Required work - Set out exactly every line of the entries below, starting at the line that holds "Where should I click to: Click the Enabled" and stopping after the line that holds "The width and height of the screenshot is (1568, 607).".

### Data extracts ###

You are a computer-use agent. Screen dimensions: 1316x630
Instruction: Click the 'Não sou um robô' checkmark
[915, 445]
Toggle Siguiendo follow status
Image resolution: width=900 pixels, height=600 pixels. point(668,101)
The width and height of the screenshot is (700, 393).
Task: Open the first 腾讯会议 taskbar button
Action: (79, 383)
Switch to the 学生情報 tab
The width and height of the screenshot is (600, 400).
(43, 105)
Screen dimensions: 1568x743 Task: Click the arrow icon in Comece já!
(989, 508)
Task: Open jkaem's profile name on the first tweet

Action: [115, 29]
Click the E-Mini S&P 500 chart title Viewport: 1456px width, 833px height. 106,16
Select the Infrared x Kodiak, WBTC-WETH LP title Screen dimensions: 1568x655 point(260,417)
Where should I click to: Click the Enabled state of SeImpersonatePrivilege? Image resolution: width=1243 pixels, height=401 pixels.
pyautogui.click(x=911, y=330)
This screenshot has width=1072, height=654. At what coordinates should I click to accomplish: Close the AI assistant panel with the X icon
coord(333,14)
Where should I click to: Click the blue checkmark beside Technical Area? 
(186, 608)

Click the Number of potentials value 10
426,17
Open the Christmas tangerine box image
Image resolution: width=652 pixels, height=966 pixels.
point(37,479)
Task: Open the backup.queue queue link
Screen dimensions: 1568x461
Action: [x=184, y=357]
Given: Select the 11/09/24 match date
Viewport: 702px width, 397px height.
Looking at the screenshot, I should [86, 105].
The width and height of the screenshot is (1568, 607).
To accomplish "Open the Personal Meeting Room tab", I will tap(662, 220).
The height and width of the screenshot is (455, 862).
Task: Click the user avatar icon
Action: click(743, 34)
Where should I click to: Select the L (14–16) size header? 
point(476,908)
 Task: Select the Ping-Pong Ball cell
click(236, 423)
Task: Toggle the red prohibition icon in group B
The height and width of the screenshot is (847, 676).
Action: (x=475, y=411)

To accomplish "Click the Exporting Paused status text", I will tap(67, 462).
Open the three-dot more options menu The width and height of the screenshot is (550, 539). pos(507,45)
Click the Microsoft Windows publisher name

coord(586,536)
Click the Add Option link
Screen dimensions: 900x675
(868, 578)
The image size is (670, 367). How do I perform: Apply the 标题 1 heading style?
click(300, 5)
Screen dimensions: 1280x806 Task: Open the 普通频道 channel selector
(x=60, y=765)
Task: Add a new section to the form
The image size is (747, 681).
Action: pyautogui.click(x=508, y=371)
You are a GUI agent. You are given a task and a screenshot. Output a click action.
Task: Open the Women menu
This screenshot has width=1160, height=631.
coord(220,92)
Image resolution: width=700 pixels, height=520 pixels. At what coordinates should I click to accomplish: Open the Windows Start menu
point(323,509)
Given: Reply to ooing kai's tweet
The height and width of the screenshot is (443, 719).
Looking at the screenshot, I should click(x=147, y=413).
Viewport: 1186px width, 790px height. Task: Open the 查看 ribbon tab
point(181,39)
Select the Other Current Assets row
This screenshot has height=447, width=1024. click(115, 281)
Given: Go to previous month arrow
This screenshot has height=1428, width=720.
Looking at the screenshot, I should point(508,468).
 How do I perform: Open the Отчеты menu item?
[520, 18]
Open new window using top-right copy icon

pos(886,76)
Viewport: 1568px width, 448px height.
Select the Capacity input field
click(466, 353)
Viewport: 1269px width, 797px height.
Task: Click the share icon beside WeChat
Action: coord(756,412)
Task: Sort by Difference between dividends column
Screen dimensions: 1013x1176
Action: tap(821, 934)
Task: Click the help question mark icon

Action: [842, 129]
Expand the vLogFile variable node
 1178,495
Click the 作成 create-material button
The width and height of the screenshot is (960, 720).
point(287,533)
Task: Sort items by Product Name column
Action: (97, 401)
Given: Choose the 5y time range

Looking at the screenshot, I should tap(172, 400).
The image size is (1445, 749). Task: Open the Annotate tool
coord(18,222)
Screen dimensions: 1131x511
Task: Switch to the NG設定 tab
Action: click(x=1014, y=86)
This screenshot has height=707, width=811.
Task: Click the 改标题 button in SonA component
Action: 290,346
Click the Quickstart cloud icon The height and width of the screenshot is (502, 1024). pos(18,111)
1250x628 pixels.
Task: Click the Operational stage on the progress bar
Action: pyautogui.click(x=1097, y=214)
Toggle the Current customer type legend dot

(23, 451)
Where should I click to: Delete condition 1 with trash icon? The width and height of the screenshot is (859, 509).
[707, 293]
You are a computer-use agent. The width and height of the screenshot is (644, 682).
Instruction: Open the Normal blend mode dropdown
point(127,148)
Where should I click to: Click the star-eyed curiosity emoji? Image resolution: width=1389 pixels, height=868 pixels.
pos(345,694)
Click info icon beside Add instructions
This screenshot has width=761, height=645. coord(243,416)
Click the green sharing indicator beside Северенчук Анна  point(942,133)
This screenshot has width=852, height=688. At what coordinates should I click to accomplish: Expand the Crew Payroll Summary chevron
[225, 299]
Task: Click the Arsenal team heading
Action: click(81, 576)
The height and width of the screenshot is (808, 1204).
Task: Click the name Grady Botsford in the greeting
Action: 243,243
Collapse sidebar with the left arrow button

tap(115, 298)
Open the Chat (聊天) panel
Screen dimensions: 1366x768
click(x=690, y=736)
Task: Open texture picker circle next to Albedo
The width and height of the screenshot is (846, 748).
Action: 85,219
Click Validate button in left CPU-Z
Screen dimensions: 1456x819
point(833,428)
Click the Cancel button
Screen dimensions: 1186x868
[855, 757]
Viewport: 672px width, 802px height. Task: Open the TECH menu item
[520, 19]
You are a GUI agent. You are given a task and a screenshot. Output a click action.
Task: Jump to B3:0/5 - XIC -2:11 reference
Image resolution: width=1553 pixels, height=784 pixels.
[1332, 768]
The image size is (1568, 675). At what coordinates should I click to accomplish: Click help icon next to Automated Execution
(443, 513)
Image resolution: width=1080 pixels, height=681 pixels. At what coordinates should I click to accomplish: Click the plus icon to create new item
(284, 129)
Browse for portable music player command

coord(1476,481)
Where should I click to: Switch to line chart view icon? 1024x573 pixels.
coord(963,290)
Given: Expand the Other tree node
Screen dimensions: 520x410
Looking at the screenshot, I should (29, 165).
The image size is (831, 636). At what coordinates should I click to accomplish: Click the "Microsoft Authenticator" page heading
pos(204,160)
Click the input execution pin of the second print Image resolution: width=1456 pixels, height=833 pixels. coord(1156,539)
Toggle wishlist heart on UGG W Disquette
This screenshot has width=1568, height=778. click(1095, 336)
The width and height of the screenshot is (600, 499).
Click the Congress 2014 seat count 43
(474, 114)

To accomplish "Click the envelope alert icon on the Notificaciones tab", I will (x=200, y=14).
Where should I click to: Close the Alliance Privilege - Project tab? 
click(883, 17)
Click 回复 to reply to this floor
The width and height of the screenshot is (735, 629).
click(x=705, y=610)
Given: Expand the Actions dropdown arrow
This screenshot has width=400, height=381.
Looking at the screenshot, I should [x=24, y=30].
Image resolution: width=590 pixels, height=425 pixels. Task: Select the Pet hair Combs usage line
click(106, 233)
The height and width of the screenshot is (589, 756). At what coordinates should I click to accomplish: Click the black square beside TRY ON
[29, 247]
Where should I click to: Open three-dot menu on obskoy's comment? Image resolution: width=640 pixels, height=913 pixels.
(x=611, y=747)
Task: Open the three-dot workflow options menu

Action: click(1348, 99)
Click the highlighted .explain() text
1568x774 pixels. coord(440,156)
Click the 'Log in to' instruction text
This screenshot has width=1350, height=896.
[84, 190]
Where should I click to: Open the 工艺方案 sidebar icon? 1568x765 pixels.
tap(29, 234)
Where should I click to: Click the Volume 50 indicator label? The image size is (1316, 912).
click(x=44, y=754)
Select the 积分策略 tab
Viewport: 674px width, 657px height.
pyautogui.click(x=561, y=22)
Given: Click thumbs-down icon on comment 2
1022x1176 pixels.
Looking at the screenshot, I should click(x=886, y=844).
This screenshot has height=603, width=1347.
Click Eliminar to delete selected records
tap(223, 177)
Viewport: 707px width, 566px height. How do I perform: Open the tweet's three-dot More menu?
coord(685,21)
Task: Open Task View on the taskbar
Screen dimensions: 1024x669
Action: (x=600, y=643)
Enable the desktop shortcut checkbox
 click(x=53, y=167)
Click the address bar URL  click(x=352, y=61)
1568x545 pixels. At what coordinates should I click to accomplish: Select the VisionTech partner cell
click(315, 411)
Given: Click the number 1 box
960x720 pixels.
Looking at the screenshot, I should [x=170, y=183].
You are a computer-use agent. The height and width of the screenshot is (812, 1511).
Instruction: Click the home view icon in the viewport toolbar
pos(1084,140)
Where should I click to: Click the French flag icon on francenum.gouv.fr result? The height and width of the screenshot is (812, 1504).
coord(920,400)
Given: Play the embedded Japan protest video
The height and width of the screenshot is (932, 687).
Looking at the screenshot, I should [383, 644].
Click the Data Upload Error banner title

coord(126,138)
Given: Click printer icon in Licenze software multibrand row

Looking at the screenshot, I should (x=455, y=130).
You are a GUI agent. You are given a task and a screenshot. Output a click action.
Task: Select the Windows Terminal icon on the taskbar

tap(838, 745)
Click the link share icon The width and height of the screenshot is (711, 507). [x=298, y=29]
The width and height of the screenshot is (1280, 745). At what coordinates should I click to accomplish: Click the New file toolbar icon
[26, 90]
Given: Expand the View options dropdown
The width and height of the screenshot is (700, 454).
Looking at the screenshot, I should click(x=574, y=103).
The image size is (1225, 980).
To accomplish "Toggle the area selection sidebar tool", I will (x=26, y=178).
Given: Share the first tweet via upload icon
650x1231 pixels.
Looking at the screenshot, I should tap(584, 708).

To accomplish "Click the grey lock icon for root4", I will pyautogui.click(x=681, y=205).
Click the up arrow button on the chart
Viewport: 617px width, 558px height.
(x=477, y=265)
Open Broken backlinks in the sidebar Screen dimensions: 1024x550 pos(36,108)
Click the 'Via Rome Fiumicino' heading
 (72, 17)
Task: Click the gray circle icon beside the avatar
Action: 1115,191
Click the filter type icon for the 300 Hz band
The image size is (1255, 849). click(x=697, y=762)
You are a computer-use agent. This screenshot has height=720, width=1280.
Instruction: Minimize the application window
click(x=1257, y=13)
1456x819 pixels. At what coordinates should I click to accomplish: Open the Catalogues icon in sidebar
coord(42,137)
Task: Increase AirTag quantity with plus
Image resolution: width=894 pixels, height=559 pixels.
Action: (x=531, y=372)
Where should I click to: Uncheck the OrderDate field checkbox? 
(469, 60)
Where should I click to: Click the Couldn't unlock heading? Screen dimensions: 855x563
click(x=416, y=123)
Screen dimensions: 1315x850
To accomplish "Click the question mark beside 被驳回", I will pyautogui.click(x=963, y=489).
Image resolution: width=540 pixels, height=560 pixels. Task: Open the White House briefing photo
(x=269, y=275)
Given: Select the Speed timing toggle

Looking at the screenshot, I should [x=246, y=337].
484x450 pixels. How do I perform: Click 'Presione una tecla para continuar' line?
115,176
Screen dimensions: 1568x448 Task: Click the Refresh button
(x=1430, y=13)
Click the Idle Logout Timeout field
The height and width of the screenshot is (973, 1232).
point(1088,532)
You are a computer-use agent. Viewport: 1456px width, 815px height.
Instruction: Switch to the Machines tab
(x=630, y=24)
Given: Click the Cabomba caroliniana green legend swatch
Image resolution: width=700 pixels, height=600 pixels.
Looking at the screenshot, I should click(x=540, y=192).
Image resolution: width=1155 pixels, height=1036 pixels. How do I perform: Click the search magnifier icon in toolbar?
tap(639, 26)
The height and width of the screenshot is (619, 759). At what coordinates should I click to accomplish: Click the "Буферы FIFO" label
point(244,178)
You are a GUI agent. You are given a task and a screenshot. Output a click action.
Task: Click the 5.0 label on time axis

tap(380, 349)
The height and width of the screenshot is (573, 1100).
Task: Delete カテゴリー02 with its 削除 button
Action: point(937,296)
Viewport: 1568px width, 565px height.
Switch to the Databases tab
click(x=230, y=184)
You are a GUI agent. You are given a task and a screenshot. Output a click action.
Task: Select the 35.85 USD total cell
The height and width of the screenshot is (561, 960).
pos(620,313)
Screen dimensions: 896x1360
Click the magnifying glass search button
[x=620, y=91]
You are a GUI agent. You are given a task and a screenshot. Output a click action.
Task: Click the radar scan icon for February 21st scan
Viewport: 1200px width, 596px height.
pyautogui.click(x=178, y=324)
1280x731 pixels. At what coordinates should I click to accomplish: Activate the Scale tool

###

Written response -
Where should I click to: Click the Enabled state of SeImpersonatePrivilege? Image resolution: width=1243 pixels, height=401 pixels.
pyautogui.click(x=911, y=330)
This screenshot has width=1072, height=654. At what coordinates should I click to accomplish: Close the AI assistant panel with the X icon
coord(333,14)
Where should I click to: Click the blue checkmark beside Technical Area? 
(186, 608)

Click the Number of potentials value 10
426,17
Open the Christmas tangerine box image
Image resolution: width=652 pixels, height=966 pixels.
point(37,479)
Task: Open the backup.queue queue link
Screen dimensions: 1568x461
Action: [x=184, y=357]
Given: Select the 11/09/24 match date
Viewport: 702px width, 397px height.
Looking at the screenshot, I should [86, 105].
The width and height of the screenshot is (1568, 607).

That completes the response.